Travel writing is new to me. I know nothing about it and so I have challenged myself to allow it to be my 2018 resolution – to figure out what it is, to do it well and to do it often.

All that I know about travel writing is that each story is meant to be as unique as the person writing it and that the main focus should always be on becoming a better writer.

I have no destination in mind or even the thought of travelling anywhere in particular. Instead, I want to learn to find the story in whatever place that I happen to be in and go from there.

I don’t think that travel writing, like any other writing, can be taught. We need to practice to find our way to our own voice and it comes with time. Nevertheless, there are certain methods that can be learned to make storytelling and sharing more effective.

I recently took a travel writing course that I really enjoyed and I wanted to share some notes on the subject that I have found useful.

Focus your travel stories. Focus your travel stories on a specific topic, a discovery or a transformative event that happened to you on your journey and share a deeper truth you learned that your readers can connect to.

Focus your own voice. Yes, almost every destination in the world has been covered but not by your voice and your experience. Put your unique spin on the travel story you are writing to make it new again.

Keep a travel journal. Keep a travel journal where you can freewrite without censoring your thoughts. Collect as many vivid details as possible – this is the raw material that will eventually be used in your final piece. Be meticulous in your fact checking.

Watch your adjectives. Avoid empty adjectives – amazing, beautiful, delicious and incredible – these words tell your readers nothing. Be as descriptive as you can so that your readers can travel with you.

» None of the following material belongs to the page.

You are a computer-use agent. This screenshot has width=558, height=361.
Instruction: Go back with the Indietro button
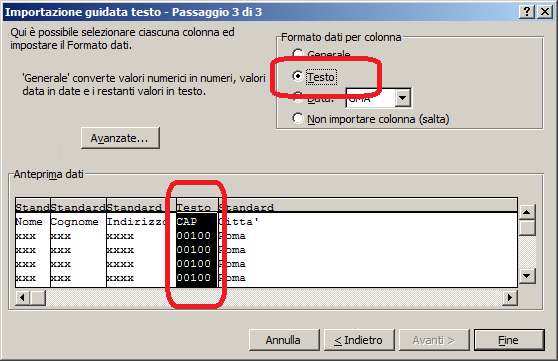tap(359, 340)

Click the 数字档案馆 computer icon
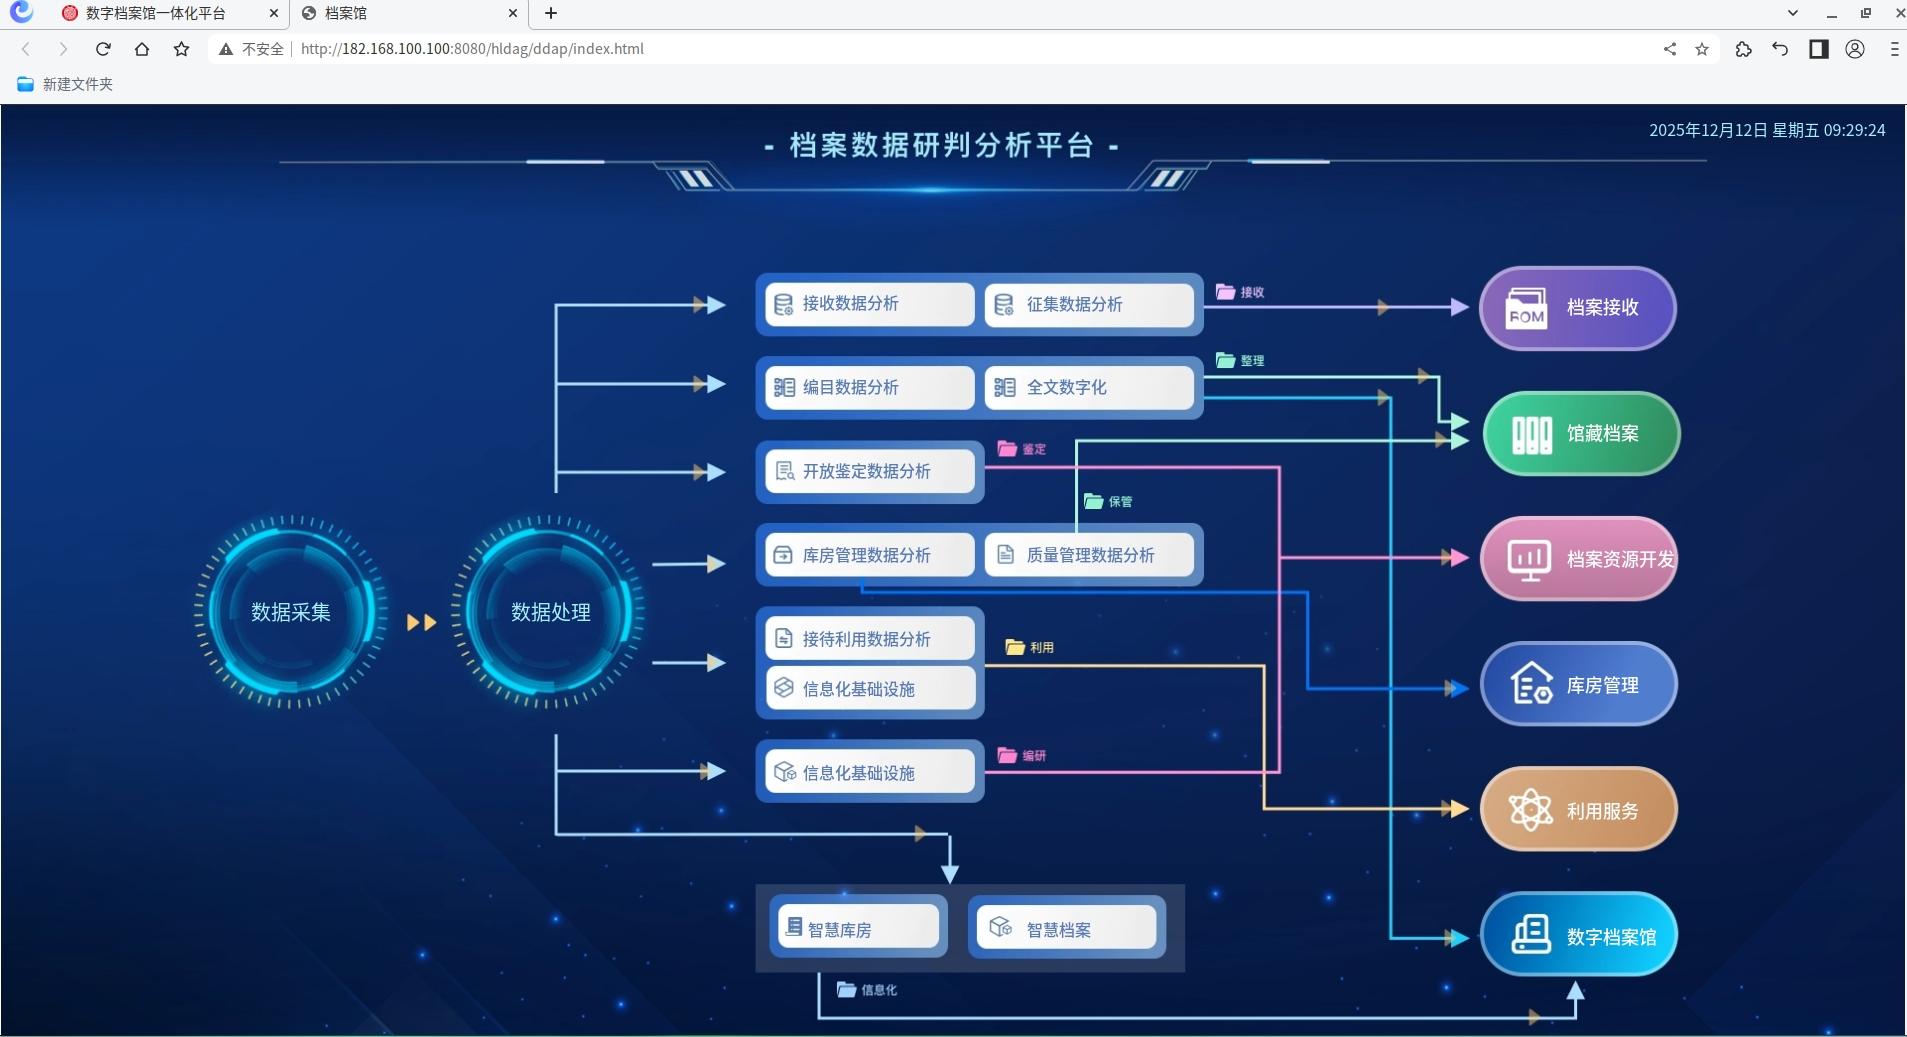(x=1530, y=935)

Record both the inner and outer journey. Don’t forget to include your own personal inner journey. What do you see, hear, taste, smell and feel?

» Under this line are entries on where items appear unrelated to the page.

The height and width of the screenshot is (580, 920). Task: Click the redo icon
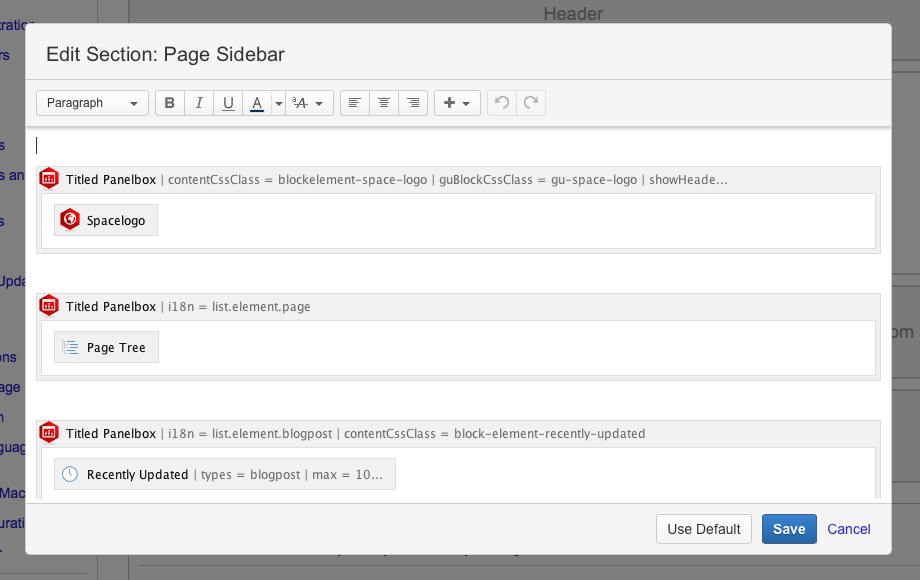point(531,102)
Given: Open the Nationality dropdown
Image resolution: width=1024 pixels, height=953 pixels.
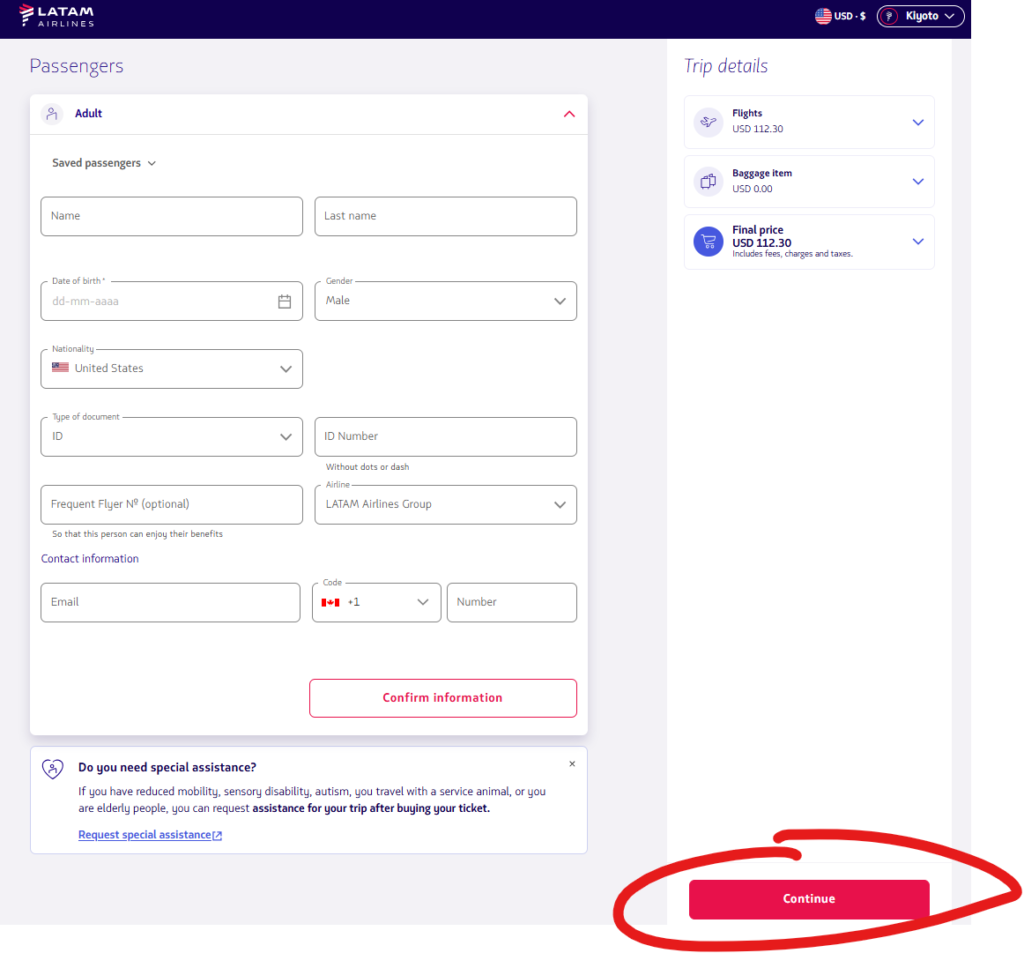Looking at the screenshot, I should click(x=171, y=369).
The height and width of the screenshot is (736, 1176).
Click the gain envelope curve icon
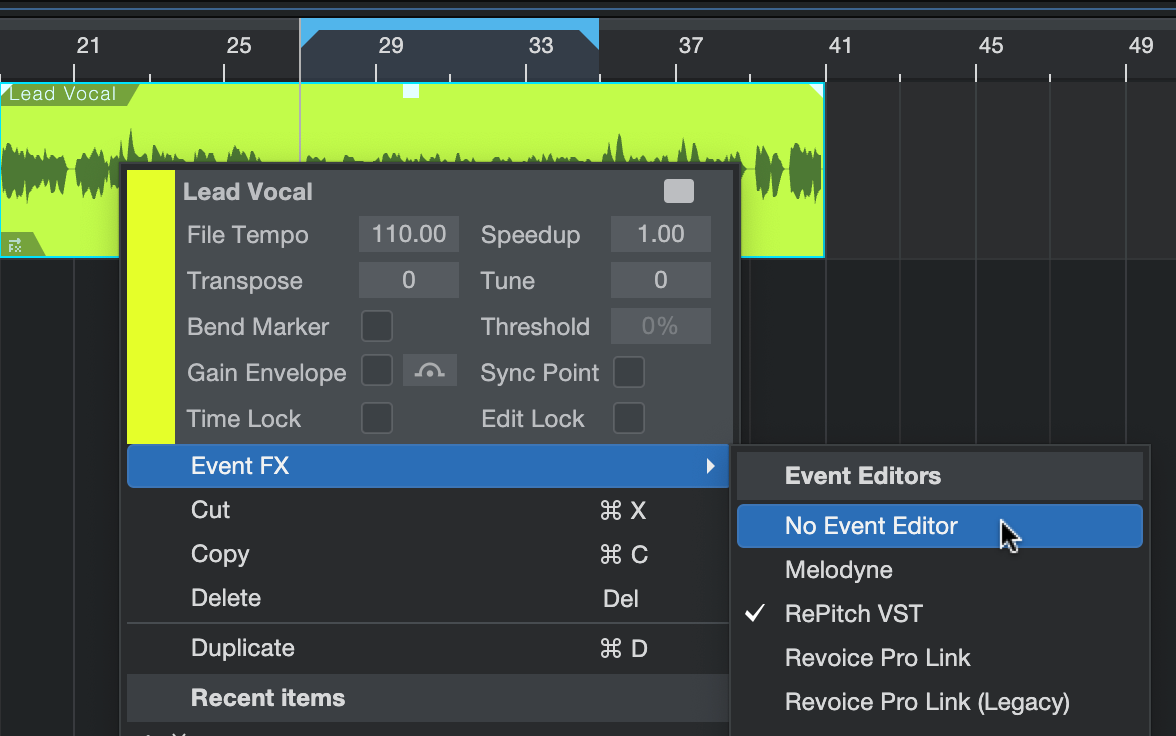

Look for the stories that only you can write. Listen to your intuition. Keep a running list of story ideas. Write at least 600 to 800 words.

Keep a travel blog. It’s a good way to get your stories and your name out into the world. It is also a place where you can test ideas and publish at will.

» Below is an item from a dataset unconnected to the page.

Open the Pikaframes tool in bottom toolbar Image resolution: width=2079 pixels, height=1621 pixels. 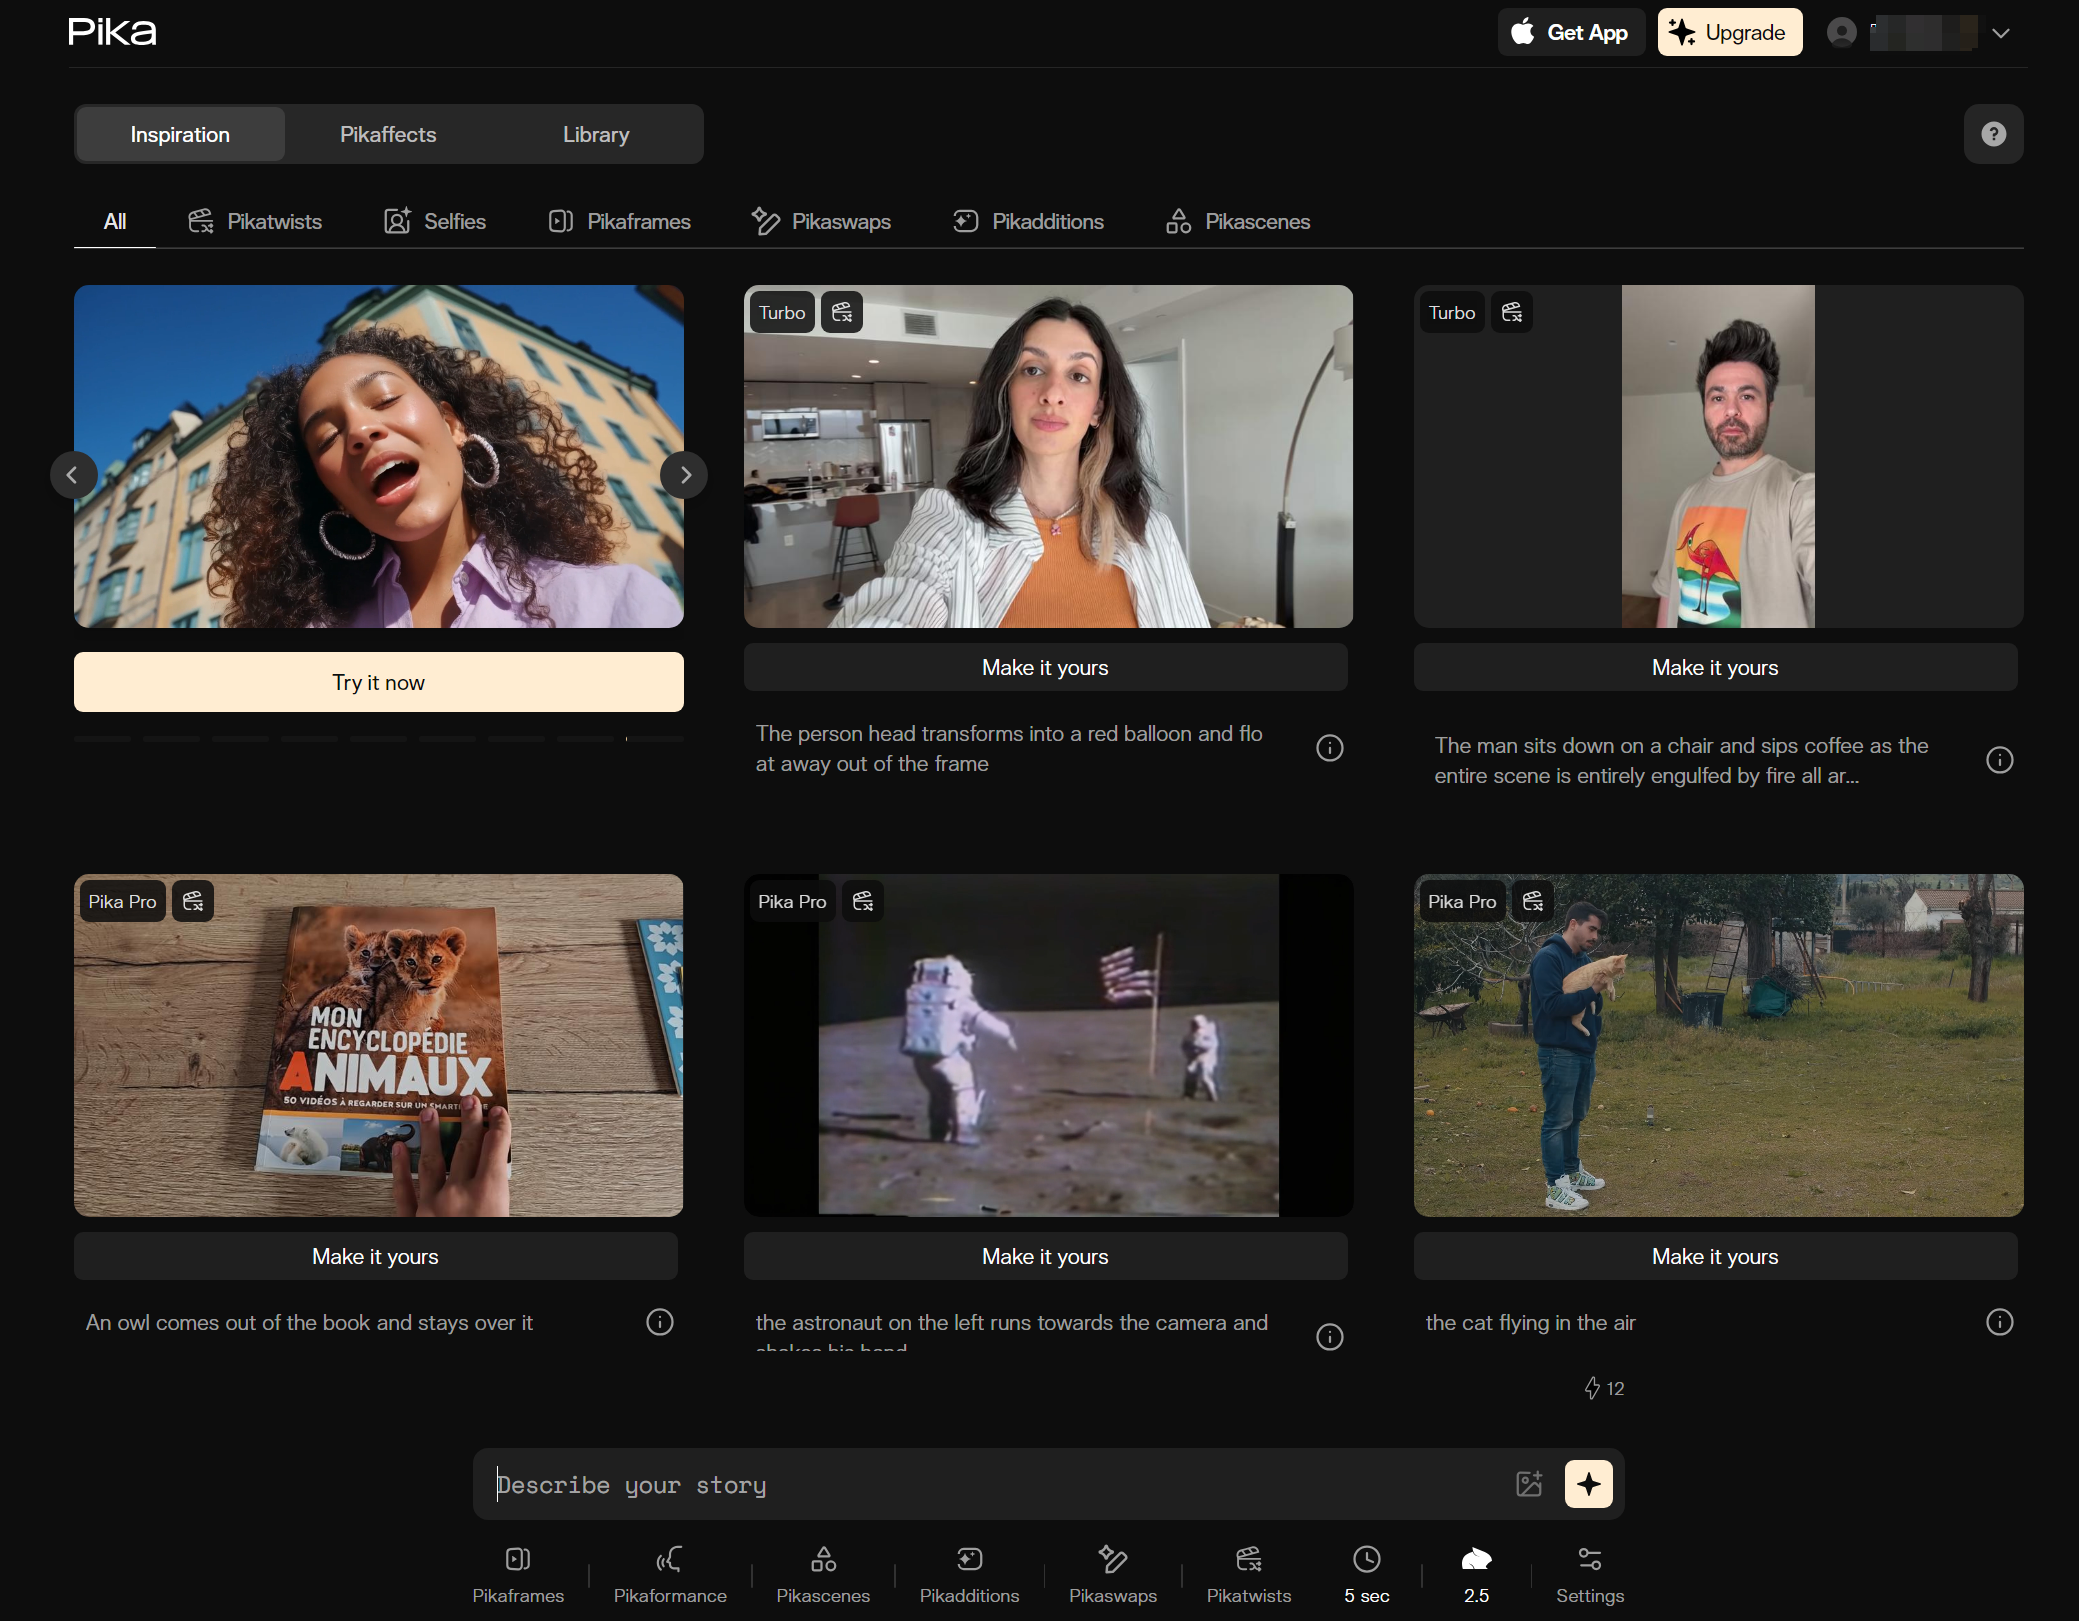tap(518, 1573)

Simplicity. Keep things simple, be curious, focus on your writing and write what is on your mind.

Pay attention to structure. Well written travel stories include an attention grabbing lead, action and dialogue that move the story forward and a conclusion that is meaningful to the reader.

I’ve found it more helpful to spend my time reading the work of other travel writers then reading travel blogs or magazines. Overall the quality of the work is better. It tends to be more thoughtful, unique and it introduces you to various structures of travel writing that you can learn from. I love reading blogs and magazines but sometimes I find them repetitive and lacking a unique point of view

Your travel stories are important – they have the potential to share an experience with another person who might not be able to experience the journey otherwise. Share what is most meaningful – share the details that bring your story alive and allow the reader to journey with you.